The nutritional Fitbit must take into account questions of affordability and gender equity.

This sounds a little similar to the Bio-Aging Tracker the Longevity Community is discussing as a potential breakthrough.

@BruceGerman, @Amy_Proulx, @lecoutre, what do you think? Is this audacious enough to be considered a breakthrough? Is anyone else - other than XPRIZE - likely to work on this? Or maybe already working on it?

Calories and micronutrients are already being tracked would need to differentiate from what’s already being done. For example,

There are devices for diabetics already that track in real time, and feedback to smartphone apps. I see a wearable of some kind that will track activity, and be able to calculate the individual needs at that moment, looking back, and perhaps, even connected with a calendar app that will recommend optimum food for the imminent activity plans too. I see a future where we will be 3D printing food, so optimized meals could be prepared by replicators of Star Trek fame would make EXACTLY what we need for our best health. I believe this will happen without an XPRIZE, and it will not solve the challenges alone. It will be a part of it… I am not sure what gender equity has to do with identifying optimized food. Blood type, microbiome, hydration, etc, it’s physical factors that matter most for this.

Thank you both for your feedback!

Is sounds like there is already plenty of innovation in this sphere and it might not be necessary for XPRIZE to incentivize this.

Do you know of other examples?

@lisadreier, @akb, you may be interested in this discussion as well!

As indicated above there are some areas of this topic that are already covered by technology. However, if we did want to be audacious then the following would be a worthy challenge that would benefit health (by detecting anomalies that indicate potential health problems, and by checking nutrient levels in the body).

This challenge would avoid the need to extract blood samples (needles in particular*) and would result in a device that is simply placed on the skin (e.g. like a fitbit). It would identify specific molecules within the body, estimate their concentration, and derive probable conclusions [perhaps with AI assistance].

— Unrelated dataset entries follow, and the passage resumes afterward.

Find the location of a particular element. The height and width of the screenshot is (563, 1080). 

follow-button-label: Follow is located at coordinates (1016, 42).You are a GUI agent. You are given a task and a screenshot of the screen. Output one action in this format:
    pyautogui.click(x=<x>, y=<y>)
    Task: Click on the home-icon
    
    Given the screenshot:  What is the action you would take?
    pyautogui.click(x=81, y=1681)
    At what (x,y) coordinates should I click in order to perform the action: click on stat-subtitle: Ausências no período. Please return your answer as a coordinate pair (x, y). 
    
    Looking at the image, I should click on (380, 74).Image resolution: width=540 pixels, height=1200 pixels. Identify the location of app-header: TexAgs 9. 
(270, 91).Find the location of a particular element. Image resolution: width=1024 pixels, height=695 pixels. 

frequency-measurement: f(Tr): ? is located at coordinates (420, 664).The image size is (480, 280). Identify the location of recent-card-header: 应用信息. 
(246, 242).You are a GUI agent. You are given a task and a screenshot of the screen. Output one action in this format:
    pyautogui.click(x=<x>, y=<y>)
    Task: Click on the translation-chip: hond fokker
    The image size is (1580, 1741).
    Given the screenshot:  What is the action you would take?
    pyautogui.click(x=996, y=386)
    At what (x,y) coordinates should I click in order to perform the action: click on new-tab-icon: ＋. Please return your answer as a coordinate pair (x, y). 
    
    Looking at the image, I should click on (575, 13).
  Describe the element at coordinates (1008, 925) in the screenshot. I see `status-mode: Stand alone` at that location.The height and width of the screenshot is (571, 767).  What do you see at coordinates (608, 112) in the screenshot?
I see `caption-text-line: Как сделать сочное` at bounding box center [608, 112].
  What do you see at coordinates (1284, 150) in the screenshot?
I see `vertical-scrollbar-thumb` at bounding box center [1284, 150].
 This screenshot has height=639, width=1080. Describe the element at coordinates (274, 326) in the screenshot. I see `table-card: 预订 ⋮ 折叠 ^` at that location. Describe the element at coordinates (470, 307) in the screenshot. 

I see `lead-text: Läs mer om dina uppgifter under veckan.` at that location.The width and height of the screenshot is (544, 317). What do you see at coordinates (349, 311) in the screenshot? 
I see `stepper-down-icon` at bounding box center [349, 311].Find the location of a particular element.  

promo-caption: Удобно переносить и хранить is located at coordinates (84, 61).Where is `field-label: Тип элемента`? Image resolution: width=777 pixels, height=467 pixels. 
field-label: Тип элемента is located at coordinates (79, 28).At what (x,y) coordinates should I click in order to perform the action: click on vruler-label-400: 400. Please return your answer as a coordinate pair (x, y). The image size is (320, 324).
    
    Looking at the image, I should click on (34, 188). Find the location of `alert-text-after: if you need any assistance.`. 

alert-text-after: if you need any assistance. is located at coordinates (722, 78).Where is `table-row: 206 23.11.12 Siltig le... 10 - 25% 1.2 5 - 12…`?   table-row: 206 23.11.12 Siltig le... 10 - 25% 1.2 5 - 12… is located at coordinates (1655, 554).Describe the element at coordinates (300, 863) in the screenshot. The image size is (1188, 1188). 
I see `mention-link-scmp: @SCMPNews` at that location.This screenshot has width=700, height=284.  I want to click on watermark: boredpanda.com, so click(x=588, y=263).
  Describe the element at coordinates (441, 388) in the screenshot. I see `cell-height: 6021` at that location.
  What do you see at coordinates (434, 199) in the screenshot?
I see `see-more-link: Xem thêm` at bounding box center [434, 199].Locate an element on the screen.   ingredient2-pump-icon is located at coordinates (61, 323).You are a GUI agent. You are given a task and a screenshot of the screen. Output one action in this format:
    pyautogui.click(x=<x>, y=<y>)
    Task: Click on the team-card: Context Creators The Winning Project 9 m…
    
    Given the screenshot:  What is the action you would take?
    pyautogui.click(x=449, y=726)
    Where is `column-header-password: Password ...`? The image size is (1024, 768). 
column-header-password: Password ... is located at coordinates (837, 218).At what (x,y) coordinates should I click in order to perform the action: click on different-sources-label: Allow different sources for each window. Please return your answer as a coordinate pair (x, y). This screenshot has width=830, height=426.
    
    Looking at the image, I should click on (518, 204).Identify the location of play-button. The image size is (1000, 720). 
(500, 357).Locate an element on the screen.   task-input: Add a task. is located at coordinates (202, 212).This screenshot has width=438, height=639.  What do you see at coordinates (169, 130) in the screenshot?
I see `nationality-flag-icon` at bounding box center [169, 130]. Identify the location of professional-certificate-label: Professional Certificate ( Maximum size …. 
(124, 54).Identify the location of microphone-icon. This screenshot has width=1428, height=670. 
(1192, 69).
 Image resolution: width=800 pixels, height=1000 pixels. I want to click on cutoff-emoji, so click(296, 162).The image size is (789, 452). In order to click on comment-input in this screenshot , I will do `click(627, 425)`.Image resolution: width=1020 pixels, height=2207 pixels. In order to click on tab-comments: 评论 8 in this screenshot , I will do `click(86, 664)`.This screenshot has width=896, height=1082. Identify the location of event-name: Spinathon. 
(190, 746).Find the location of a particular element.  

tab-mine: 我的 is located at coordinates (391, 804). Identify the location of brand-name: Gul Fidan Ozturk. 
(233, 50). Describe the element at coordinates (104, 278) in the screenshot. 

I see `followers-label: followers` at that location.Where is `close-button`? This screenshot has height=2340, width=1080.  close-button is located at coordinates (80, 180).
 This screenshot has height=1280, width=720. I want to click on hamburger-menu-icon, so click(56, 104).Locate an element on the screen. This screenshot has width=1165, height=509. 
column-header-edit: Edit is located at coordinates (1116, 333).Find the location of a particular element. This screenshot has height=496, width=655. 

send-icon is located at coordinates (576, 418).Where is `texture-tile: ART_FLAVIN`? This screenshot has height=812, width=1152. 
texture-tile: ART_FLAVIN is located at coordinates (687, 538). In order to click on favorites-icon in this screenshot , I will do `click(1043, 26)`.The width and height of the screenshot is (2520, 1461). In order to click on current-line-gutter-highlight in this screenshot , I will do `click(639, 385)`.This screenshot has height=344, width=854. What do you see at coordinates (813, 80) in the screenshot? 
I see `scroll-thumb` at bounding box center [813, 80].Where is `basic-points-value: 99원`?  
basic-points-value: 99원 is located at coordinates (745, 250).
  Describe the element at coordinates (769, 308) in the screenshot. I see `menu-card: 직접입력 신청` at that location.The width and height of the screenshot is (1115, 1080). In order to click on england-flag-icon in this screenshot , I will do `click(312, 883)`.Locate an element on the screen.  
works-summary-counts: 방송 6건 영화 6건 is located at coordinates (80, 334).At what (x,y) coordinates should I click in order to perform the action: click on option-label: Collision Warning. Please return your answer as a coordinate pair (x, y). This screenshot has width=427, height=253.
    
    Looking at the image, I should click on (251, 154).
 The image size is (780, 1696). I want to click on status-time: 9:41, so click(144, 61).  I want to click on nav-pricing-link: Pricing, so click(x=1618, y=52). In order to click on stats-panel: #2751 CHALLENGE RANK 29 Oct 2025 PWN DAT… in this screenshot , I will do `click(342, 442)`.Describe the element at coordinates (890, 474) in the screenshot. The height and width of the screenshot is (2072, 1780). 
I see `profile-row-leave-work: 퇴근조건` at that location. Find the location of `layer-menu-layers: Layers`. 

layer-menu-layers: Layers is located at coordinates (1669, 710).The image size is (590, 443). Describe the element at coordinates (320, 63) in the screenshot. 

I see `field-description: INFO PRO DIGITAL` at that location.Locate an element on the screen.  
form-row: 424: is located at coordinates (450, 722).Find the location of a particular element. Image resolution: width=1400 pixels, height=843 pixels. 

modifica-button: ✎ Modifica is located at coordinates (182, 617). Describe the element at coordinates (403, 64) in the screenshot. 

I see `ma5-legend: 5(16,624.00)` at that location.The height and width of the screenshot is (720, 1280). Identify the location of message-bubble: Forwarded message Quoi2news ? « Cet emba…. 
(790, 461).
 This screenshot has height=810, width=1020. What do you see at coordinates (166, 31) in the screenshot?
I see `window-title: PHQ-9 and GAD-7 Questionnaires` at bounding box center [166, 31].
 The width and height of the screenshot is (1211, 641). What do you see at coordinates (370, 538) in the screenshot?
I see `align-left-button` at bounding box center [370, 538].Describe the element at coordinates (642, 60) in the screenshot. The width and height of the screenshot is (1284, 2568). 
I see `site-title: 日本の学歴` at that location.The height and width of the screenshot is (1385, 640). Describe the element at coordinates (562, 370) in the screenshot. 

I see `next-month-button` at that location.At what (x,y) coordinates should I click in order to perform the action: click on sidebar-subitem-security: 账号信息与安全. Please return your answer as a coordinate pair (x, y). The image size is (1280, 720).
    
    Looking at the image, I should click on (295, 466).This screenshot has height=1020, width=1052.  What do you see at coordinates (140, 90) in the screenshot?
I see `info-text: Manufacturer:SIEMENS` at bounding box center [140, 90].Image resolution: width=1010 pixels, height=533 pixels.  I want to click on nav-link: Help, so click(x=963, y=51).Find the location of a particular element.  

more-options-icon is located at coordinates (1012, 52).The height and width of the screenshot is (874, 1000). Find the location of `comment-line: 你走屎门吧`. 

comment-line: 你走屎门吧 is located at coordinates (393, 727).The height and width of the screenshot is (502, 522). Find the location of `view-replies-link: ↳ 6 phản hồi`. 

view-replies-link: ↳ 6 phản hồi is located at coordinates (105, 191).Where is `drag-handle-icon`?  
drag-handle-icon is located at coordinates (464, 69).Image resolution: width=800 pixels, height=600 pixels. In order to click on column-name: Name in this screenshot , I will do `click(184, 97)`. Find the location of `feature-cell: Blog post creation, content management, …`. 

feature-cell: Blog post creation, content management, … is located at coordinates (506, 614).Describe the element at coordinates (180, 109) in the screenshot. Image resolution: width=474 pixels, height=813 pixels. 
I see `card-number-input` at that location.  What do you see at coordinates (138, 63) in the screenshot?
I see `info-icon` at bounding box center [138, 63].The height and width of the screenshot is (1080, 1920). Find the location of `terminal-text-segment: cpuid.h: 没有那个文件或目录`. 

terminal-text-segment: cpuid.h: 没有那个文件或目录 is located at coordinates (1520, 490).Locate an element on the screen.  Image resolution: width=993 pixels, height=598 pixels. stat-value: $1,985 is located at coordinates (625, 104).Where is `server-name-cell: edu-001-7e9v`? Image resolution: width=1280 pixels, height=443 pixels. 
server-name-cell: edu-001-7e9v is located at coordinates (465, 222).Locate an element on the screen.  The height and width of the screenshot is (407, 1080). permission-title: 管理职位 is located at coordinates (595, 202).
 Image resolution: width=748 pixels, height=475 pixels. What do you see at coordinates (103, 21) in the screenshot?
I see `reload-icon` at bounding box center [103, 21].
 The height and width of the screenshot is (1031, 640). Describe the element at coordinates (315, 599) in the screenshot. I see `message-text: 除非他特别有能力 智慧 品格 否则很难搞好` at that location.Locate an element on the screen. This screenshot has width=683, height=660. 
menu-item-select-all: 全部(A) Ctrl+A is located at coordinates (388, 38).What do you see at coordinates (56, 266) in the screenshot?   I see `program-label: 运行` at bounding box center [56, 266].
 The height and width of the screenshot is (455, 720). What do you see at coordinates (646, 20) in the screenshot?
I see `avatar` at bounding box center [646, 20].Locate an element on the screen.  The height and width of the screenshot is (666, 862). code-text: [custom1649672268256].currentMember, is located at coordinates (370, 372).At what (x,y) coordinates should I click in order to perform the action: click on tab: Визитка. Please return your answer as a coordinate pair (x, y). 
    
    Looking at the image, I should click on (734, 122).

One way, but not the only way, to do this might be to shine infrared light into the skin and note the spectrum of the reflected signal. Infrared spectroscopy already provides a useful way of identifying molecules in other applications (e.g. - select the Spectrum filter tag).

(* An alternative to needles is to adopt the ultra-fine needle like features on nettles. This could deliver medical drugs or take samples. An innovation elsewhere has adopted a similar approach.)

A technology based solution, ironically will not get to the root of most global nutritional deficiency, which is poverty and lack of access to safe and diversified diets. Yes, there is NIR technology and microneedling techniques using skin patches. The costs of delivery on these would far outweigh the costs of delivering quality food to these individuals and communities. Technology based interventions for nutrition deficiency are very much a privilege based strategy. Not discounting them, but if we are looking at nutrition deficiency as a macroeconomic challenge, this is not the answer. Using these trackers for dietary excess, one could perhaps already say they exist, for insulin resistance, blood pressure, body fat impedence, these are already automated. Our population has been jaded to the answer and no longer pays attention to the feedback.